Sempre Di Meglio ritiene che la Corte Costituzionale non poteva pronunciarsi su tale tematica, né lo potrà
in futuro, per il motivo semplicissimo che la trattenuta in questione per coloro che, assunti a partire dal
2000, si trovano in regime di TFR, non è prevista da alcuna legge, ma da una semplice circolare
dell’Inpdap, ora Inps. Cosa ne pensa?

“La persistenza della trattenuta per gli assunti dopo il 2000 è stabilita da un DCPM che recepisce un accordo
sindacale previsto espressamente dalla finanziaria 1999 (legge 448 del 1998). Altra cosa è che l’accordo
sindacale sia andato oltre la delega della finanziaria. Come si è detto all’inizio la trasformazione del TFS in TFR
era inizialmente finalizzata a finanziare la previdenza complementare che non è mai decollata. Il Governo ha
insistito per l’estensione del TFR anche per gli assunti dal 1° gennaio 2000 – e per i precari – senza però togliere
la trattenuta del 2,5 per cento. I sindacati, nei termini che sono spiegati, hanno ceduto in parte, salvando la parte
‘contributiva’ – TFR e pensioni – ma consentendo una ingiustificata diminuzione retributiva sulla retribuzione
mensile”.

Pare di capire dunque che chi ha un processo in corso possa stare tranquillo. Lei invita gli insegnanti e
gli altri impiegati pubblici che non abbiano ancora fatto ad agire in giudizio?
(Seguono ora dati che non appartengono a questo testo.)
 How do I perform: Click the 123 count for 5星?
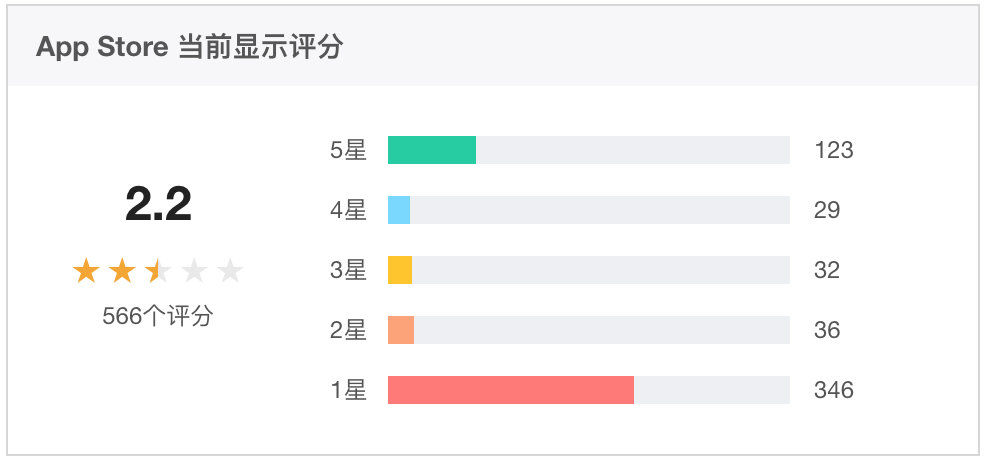coord(834,151)
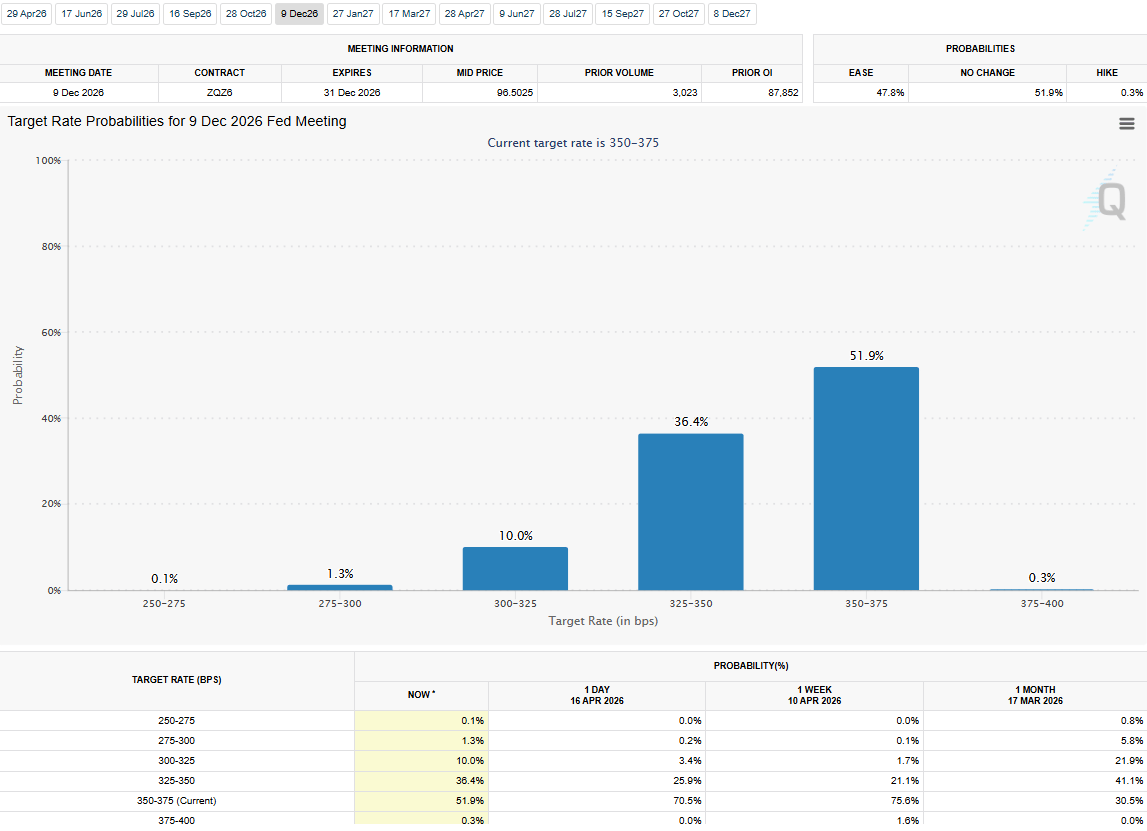This screenshot has height=831, width=1147.
Task: Go to the 28 Oct26 meeting tab
Action: [x=245, y=14]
“Da quanto detto, ritengo che la questione sia tutta da giocare. Con gli avvocati Vincenzo De Michele e Tommaso
De Grandis, insieme ai quali ho studiato a fondo la questione, si è concluso che sotto il profilo giuridico i lavoratori
hanno pienamente ragione. Sotto quello politico vogliamo proprio vedere con quale coraggio i giudici potranno
avallare un vero e proprio ‘scippo’ in danno di lavoratori che è già stato ritenuto incostituzionale quanto è stato
applicato alla magistratura. Noi siamo intenzionati ad andare avanti, eventualmente anche con un passaggio alla
Corte Costituzionale e a quella europea di Lussemburgo per violazione del principio di parità di trattamento,
come si è visto, universalmente riconosciuto”.